I guess reimbursing everything Daniel lost might be a bit too much for funders but providing some money, both to reward the act and incentivize future safety people to not sign NDAs would have a very high value.
@Daniel Kokotajlo If you indeed avoided signing an NDA, would you be able to share how much you passed up as a result of that? I might indeed want to create a precedent here and maybe try to fundraise for some substantial fraction of it.
To clarify: I did sign something when I joined the company, so I'm still not completely free to speak (still under confidentiality obligations). But I didn't take on any additional obligations when I left.
Unclear how to value the equity I gave up, but it probably would have been about 85% of my family's net worth at least. But we are doing fine, please don't worry about us.
Is that your family's net worth is $100 and you gave up $85? Or your family's net worth is $15 and you gave up $85?
Either way, hats off!
The latter. Yeah idk whether the sacrifice was worth it but thanks for the support. Basically I wanted to retain my ability to criticize the company in the future. I'm not sure what I'd want to say yet though & I'm a bit scared of media attention.

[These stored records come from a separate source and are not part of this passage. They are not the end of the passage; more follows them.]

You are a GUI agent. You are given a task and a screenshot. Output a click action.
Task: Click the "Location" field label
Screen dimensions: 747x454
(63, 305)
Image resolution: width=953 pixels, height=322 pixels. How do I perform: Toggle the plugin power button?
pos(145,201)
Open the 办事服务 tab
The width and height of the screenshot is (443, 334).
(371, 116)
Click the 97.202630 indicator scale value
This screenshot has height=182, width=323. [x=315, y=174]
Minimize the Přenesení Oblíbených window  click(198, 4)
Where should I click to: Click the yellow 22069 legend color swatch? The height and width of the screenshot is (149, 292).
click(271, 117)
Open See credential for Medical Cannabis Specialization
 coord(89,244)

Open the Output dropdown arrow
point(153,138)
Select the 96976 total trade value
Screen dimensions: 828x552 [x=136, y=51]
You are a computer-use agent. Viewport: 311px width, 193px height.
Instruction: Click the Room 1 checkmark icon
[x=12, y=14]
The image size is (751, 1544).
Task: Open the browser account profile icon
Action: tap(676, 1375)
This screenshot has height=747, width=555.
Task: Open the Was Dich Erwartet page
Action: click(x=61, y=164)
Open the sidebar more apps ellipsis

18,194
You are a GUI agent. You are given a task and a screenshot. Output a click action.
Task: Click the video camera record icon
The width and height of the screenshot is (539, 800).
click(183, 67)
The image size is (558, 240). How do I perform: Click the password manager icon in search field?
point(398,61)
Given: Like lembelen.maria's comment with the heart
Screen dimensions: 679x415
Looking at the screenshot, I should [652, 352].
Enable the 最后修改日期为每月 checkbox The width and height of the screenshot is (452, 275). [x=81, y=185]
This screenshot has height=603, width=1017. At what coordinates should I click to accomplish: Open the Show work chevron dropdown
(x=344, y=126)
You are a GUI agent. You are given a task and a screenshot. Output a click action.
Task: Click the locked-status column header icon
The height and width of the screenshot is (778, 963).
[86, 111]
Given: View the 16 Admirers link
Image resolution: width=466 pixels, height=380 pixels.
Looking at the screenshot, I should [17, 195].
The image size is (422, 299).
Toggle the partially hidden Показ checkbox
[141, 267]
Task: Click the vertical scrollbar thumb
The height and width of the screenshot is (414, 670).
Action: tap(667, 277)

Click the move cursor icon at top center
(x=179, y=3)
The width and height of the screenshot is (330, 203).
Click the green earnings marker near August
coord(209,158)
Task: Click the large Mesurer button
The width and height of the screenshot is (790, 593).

I think having signed an NDA (and especially a non-disparagement agreement) from a major capabilities company should probably rule you out of any kind of leadership position in AI Safety, and especially any kind of policy position. Given that I think Daniel has a pretty decent chance of doing either or both of these things, and that work is very valuable and constrained on the kind of person that Daniel is, I would be very surprised if this wasn't worth it on altruistic grounds.
Edit: As Buck points out, different non-disclosure-agreements can differ hugely in scope. To be clear, I think non-disclosure-agreements that cover specific data or information you were given seems fine, but non-disclosure-agreements that cover their own existence, or that are very broadly worded and prevent you from basically talking about anything related to an organization, are pretty bad. My sense is the stuff that OpenAI employees are asked to sign when they leave are very constraining, but my guess is the kind of stuff that people have to sign for a small amount of contract work or for events are not very constraining, though I would definitely read any contract carefully in this space.
Strong disagree re signing non-disclosure agreements (which I'll abbreviate as NDAs). I think it's totally reasonable to sign NDAs with organizations; they don't restrict your ability to talk about things you learned other ways than through the ways covered by the NDA. And it's totally standard to sign NDAs when working with organizations. I've signed OpenAI NDAs at least three times, I think--once when I worked there for a month, once when I went to an event they were running, once when I visited their office to give a talk.
I think non-disparagement agreements are way more problematic. At the very least, signing secret non-disparagement agreements should probably disqualify you from roles where your silence re an org might be interpreted as a positive sign.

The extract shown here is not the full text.